相楽左之助役の青木崇高(45)は、トークの中で「すごい個人的な話をして良いですか?」と切り出した。そして「続編でアクションを頑張ってやっていた時、ちょっと体調を崩して。尿路結石だった」と唐突に、撮影中に尿路結石に苦しんだと明かした。その上で「その時、詰まっていた石をペンダントにしたっていう話、しましたっけ? もちろん、今日、着けてきているんですけど。久しぶりに身につけたんですよ」と披露した。
そして「(ペンダントの)後ろを見たら、2018年(平30)12月23日。今日なんですよ!(石が)出た日が23日」と声を大にして会場を沸かせた。
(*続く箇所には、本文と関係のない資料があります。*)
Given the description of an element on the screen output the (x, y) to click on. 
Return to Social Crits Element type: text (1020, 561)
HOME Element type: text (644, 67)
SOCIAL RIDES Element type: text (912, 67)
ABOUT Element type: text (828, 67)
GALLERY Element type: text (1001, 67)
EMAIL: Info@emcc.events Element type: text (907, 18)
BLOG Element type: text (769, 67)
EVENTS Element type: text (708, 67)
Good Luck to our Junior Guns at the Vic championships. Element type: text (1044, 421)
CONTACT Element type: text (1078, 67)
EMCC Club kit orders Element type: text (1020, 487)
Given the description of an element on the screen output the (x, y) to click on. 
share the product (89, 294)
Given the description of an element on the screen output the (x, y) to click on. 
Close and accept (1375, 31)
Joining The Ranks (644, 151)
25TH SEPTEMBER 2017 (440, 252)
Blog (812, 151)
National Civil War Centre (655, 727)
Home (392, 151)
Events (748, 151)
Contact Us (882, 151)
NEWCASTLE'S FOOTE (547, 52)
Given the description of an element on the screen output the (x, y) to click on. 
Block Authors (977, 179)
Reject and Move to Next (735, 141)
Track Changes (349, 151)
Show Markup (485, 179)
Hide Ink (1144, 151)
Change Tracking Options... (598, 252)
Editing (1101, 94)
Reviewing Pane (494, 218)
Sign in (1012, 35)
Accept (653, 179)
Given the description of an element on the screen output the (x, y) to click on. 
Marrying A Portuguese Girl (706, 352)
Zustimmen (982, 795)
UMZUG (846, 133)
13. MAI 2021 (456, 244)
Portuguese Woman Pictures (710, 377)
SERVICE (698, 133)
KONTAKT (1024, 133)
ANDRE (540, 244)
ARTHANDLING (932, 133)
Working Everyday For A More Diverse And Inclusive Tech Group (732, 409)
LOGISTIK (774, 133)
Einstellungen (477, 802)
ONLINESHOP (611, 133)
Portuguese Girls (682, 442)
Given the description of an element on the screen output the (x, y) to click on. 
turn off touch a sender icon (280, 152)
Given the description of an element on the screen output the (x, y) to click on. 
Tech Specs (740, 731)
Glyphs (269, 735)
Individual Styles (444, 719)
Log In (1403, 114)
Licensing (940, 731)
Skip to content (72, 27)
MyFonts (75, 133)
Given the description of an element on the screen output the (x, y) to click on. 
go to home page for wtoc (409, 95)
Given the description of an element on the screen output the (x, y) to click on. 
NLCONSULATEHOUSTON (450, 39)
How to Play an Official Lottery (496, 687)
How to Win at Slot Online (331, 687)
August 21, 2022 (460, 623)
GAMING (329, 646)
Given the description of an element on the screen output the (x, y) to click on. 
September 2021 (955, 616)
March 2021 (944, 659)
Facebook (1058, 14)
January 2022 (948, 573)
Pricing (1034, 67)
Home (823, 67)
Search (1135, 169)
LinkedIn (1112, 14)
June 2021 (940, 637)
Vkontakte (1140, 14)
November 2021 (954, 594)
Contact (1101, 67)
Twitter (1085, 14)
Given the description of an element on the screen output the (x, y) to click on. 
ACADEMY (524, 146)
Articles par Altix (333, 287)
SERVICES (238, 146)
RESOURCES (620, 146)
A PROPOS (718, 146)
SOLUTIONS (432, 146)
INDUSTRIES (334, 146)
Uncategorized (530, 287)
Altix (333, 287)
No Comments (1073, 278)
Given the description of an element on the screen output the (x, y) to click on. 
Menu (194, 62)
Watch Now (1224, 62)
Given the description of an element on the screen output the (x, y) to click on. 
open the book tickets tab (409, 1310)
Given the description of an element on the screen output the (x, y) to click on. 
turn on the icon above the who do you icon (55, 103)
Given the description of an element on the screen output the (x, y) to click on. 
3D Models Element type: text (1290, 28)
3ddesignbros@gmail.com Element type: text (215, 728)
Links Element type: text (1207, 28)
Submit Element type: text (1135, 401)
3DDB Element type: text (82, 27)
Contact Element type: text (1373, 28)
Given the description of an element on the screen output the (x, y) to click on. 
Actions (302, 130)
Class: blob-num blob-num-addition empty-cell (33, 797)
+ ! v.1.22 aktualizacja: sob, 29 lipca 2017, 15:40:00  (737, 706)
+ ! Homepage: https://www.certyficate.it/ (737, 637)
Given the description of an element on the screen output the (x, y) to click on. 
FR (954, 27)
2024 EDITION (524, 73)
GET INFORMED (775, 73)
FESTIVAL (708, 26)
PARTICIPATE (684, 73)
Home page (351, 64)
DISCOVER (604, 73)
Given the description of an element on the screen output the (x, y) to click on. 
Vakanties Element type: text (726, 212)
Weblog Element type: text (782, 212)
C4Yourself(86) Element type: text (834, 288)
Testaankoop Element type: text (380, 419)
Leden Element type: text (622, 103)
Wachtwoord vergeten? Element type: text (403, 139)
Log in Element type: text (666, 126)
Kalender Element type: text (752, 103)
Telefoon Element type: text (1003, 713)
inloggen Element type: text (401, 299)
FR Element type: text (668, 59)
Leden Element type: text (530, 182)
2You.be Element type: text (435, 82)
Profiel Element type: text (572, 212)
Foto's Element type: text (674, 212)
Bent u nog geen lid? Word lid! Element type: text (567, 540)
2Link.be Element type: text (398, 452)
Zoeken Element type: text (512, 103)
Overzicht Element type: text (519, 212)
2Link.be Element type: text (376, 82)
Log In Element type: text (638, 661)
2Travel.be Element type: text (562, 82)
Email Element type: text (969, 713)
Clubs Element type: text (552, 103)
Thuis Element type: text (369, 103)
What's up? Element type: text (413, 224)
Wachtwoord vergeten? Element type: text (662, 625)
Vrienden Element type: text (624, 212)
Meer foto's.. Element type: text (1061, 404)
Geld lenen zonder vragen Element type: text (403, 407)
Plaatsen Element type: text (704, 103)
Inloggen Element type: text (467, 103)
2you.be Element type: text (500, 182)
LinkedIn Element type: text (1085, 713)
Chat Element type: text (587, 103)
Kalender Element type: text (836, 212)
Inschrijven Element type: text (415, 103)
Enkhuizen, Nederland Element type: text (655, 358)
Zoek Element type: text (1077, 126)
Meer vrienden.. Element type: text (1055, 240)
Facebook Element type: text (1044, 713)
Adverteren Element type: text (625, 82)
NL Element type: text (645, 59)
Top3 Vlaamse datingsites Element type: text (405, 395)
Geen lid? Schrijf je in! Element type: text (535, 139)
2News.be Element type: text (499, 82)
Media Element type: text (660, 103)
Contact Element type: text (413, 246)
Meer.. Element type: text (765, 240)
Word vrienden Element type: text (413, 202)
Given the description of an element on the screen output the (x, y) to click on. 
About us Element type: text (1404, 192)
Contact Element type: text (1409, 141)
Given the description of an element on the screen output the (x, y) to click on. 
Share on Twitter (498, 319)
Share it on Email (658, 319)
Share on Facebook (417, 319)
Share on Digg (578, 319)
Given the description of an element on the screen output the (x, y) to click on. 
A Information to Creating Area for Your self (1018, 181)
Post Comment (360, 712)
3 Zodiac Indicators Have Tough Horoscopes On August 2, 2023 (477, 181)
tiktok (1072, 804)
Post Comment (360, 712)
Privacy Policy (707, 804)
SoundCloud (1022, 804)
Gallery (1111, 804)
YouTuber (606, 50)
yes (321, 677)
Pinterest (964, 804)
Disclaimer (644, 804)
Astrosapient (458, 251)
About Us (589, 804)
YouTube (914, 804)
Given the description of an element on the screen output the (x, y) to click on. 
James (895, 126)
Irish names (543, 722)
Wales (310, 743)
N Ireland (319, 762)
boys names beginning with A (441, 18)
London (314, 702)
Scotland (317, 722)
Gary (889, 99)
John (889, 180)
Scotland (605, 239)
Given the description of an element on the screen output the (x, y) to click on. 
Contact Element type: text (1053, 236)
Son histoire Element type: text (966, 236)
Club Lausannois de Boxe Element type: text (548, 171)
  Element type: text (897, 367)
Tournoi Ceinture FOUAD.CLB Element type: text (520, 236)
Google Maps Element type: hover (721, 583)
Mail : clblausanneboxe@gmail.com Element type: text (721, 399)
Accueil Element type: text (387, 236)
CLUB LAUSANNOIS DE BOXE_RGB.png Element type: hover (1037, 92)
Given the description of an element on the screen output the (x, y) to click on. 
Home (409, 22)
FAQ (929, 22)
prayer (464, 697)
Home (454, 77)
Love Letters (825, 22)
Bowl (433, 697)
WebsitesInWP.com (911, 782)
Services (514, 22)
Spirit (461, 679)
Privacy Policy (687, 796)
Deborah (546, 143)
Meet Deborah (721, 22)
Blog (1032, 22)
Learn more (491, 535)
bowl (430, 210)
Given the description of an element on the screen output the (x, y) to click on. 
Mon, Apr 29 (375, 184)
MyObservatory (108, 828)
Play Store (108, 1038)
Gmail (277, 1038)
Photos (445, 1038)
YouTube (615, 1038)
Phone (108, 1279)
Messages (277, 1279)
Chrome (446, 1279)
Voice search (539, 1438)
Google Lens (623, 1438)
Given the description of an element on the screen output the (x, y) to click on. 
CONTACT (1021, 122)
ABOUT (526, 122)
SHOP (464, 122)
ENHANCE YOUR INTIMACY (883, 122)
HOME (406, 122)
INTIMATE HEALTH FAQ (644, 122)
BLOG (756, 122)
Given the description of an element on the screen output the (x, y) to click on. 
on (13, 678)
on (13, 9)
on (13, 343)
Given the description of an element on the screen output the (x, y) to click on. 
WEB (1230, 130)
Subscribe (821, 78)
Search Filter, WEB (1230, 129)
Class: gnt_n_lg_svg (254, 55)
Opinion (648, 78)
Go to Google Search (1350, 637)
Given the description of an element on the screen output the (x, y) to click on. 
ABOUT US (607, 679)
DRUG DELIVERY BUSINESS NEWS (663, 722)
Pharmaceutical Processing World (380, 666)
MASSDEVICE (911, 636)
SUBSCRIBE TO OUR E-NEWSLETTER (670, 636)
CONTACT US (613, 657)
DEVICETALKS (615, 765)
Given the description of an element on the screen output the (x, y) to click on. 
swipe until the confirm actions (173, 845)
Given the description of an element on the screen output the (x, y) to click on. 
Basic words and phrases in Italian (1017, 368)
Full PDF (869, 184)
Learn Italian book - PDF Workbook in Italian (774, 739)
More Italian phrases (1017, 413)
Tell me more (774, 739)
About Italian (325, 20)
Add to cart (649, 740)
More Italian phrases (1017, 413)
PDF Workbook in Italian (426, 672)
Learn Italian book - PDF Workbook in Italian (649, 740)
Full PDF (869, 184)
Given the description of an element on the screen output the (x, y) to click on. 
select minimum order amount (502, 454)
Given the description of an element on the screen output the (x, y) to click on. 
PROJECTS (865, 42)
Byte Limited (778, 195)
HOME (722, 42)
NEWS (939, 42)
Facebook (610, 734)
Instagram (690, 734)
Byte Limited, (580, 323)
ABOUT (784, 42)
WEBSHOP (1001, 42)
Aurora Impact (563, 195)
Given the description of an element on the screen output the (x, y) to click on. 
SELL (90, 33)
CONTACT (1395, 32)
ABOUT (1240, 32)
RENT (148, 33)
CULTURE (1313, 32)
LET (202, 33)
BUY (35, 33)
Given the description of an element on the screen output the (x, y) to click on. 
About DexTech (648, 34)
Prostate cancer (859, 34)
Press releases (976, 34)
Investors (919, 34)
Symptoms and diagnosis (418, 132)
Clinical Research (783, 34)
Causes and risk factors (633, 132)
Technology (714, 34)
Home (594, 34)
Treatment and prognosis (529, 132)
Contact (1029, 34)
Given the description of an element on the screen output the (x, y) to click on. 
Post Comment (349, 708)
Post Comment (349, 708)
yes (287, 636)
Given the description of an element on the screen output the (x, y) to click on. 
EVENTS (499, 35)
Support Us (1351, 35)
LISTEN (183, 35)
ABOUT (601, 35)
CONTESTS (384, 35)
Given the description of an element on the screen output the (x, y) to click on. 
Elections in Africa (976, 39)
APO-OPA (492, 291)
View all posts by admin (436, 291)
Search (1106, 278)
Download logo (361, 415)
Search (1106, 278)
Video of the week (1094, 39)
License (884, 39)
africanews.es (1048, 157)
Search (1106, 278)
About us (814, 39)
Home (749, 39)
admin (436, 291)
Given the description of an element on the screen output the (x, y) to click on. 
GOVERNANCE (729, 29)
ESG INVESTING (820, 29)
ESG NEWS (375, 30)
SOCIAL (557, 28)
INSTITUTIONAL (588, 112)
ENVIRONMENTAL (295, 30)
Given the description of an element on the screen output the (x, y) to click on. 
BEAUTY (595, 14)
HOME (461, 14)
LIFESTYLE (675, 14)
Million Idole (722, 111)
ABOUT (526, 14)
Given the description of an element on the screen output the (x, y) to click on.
21年公開の「-最終章」で、署長の家に走って行き「何が起こっていやがるんだ~」と叫んだシーンの撮影をしていた時だったと振り返った。青木は「会場の方に!」と、あたかもプレゼントせんと呼びかけ、笑いを取った上で「僕にとって思い出のある現場」と感慨深げに語った。
「るろうに剣心」は、集英社「週刊少年ジャンプ」で94~99年まで連載された漫画家・和月伸宏氏による剣客漫画の実写化作品。10年のNHK大河ドラマ「龍馬伝」でチーフ演出を務めた大友監督が11年にフリーに転身後、同作で岡田以蔵を演じた佐藤を主演に第1作を製作。11年7月から撮影に入り、12年に公開し興行収入30億円超の大ヒットを記録し世界各国で公開された。14年8、9月には続編「-京都大火編」「-伝説の最期編」を連続公開。2作合計で興収約95億円を記録した。
コロナ禍の21年には「-最終章 The Final」、6月には「-The Beginning」を連続公開。「-The Final」は4月23日に封切りも、政府が同25日から3度目の緊急事態宣言を発出すると発表し、封切りから2日で休業要請が出た東京、大阪の映画館が閉まる苦境に陥った。その中、緊急事態宣言の再延長を受けて、6月1日から東京と大阪の映画館への休業要請が緩和されると、同4日に「-The Beginning」を公開。シリーズ5作品の国内累計興行収入は194億円を超えた。